Twenty-seven years after the downfall of Adolf Hitler and the end of the Holocaust, the Jews of Israel made a symbolic return to Germany in the form of the Israeli Olympic team. This act not only represented the courage and resilience of the Jewish spirit, it also represented the first tentative moments of reconciliation between the Jews and Germans. Unfortunately, it was also a symbolic moment for anti-Zionist activists, who chose it as the perfect time and place to strike at Israeli nationalism. On September 5, 1972, Palestinian terrorists broke into the apartments of the Israeli atheletes. Five athletes, four coaches and two officials were killed. This event, infinitely more tragic because of Germany’s history, has been commemorated by several memorials in Munich.
Israel’s Olympic history began in 1933 when an Israeli National Olympic Committee was formed in Palestine. Ironically, this was the same year the Adolf Hitler came to power in Germany.
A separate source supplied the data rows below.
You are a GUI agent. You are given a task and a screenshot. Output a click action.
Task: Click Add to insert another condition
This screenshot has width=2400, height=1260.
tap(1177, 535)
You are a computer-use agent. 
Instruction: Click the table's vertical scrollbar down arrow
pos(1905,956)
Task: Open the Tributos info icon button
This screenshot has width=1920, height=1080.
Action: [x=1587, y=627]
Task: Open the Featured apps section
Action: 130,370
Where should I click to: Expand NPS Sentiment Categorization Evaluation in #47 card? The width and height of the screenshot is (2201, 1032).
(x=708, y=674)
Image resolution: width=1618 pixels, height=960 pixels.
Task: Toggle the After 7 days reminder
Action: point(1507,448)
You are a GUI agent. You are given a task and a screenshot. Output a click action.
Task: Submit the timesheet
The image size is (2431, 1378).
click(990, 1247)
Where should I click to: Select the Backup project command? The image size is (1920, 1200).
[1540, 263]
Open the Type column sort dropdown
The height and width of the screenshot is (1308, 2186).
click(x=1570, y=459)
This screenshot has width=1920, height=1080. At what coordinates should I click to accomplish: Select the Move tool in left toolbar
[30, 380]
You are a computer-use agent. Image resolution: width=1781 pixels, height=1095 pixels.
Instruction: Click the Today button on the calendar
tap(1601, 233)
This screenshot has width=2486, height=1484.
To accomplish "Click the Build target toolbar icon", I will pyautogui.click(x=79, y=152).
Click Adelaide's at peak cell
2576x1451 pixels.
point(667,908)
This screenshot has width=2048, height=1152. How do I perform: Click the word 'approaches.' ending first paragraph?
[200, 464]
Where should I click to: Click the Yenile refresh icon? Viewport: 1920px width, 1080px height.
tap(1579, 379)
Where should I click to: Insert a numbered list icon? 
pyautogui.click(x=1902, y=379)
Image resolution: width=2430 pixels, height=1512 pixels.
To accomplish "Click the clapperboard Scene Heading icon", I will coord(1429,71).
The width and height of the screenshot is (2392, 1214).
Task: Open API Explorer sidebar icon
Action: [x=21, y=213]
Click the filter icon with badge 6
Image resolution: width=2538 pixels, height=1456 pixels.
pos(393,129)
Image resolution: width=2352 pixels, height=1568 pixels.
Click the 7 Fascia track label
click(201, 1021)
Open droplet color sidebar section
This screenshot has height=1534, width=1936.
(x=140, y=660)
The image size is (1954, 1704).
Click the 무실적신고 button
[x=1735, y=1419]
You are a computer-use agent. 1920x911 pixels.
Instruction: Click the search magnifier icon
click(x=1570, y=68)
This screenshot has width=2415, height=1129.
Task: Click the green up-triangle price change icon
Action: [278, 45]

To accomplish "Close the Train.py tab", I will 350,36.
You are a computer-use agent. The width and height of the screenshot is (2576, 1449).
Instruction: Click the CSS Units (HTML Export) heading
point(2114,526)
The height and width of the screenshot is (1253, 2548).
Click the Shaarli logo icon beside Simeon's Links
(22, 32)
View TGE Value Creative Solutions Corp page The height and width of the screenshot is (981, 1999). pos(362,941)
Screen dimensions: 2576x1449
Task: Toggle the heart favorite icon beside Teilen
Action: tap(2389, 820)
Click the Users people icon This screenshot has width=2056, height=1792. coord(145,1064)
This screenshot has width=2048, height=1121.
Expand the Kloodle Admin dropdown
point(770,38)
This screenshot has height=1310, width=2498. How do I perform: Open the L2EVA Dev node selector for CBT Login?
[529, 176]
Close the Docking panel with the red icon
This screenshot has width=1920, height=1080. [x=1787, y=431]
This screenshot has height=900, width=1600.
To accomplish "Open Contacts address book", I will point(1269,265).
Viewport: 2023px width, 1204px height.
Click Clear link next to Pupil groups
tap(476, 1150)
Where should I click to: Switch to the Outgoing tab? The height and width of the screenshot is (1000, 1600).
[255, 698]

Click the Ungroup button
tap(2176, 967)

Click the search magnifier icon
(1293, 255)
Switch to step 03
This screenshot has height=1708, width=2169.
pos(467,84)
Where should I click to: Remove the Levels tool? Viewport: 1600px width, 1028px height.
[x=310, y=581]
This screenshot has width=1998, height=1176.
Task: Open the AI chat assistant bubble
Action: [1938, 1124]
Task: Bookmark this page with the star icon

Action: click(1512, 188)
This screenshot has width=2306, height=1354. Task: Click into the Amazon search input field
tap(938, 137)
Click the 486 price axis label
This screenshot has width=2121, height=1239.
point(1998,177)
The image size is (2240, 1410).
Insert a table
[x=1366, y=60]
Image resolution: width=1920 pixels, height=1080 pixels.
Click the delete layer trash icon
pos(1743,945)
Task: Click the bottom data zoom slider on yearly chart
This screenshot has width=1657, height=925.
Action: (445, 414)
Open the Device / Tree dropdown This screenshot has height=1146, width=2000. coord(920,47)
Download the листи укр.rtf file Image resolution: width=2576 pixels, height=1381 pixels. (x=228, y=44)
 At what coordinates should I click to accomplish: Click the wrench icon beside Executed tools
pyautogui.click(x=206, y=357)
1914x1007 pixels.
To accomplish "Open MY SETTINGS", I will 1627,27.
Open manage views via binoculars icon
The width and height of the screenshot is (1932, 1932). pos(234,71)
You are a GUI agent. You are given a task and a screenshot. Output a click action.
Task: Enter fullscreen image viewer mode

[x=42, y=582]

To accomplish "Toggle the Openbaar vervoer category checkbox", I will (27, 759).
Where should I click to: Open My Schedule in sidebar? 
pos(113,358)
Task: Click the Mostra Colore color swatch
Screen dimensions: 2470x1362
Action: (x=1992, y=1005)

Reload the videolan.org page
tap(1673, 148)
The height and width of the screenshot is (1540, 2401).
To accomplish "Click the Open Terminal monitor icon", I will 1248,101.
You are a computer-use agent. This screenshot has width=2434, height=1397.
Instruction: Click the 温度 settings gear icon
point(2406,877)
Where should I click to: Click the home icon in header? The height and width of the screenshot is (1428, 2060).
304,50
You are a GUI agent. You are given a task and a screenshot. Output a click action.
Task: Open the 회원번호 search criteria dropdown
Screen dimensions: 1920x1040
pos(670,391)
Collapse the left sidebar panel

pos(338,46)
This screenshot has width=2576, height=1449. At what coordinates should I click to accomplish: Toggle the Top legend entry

They had little to do until 1948 when Israel gained independence. The first Israeli athletes participated in the 1952 Summer Olympics, and were an important and highly controversial addition to the games. From the outset the Jewish atheletes drew criticism from anti-Semitic groups around the world.
The decision to participate in the 1972 Olympic games in Munich was a particularly poignant moment in Israel’s history. West Germany was awarded the games by an Olympic committee eager to help the Germans reintigrate themselves into a skeptical world. In an effort to distance itself from its terrible past, they presented to the world the ‘Happy Games’, going all out to put on the friendliest and most welcoming attitude possible. Unfortunately, this open attitude also meant lax security. On the night of September 4-5, terrorists of the Black September group struck.
The terrorists launched their operation at 4:30 am on September 5, breaking into the Israeli athlete’s apartments as they slept. Not taken completely by surprise, some of the athletes, most of whom were wrestlers and weight lifters, fought back, allowing others time to escape. But within a few minutes, two were dead and nine others hostages. Most of the rest of the day was spent in a standoff between the terrorists, who desired the release of hundreds of Palestinian prisoners, and the German authorities, who were poorly trained in dealing with hostage situations. Despite the offer of a large ransom from the German government and the efforts of an Egyptian mediator, the standoff continued.
Eventually, the German authorities came up with a plan to rescue the hostages. Unfortunately, due to terrible execution, the operation was horribly botched. In the end, all of the hostages were killed, along with five of the terrorists and one German police officer. Over eighty thousand spectators and athletes attended a memorial service the next day. Although many members of Black September were subsequently hunted down and killed by Israeli agents, it did little to assuage the grief of the international Jewish community. Moreover, the terrorist act only strengthened Jewish patriotism in Israel and around the world.
There are two memorials in Munich that commemorate the tragic events of 1972. The first is a stone marker embedded in the pavement of a path which once connected the stadium to the Olympic Village to the Munich Olympic Stadium. It is a general remembrance of the terrorist attack. Both the stadium and the house where the atheletes were housed are still standing.
A more personal memorial plaque can be found mounted on the fence in front of the house on Connallystrasse where the attack occurred. The names of all of the victims are engraved on the plaque in German and Hebrew.
The Munich Olympic Stadium and memorial sites are located in and around the Olympiapark on the north side of Munich. It is several miles from the city center but is accessible by public transportation. Both memorial sites are located in public, open areas and can be visited freely at most times. Web: www.olympiapark.de (official website)
The Jewish Museum of Munich is a showcase of local Jewish history and culture. The Dachau Concentration Camp, located just a few miles away from the Olympic site, was visited by the Israeli athletes a few days before the massacre.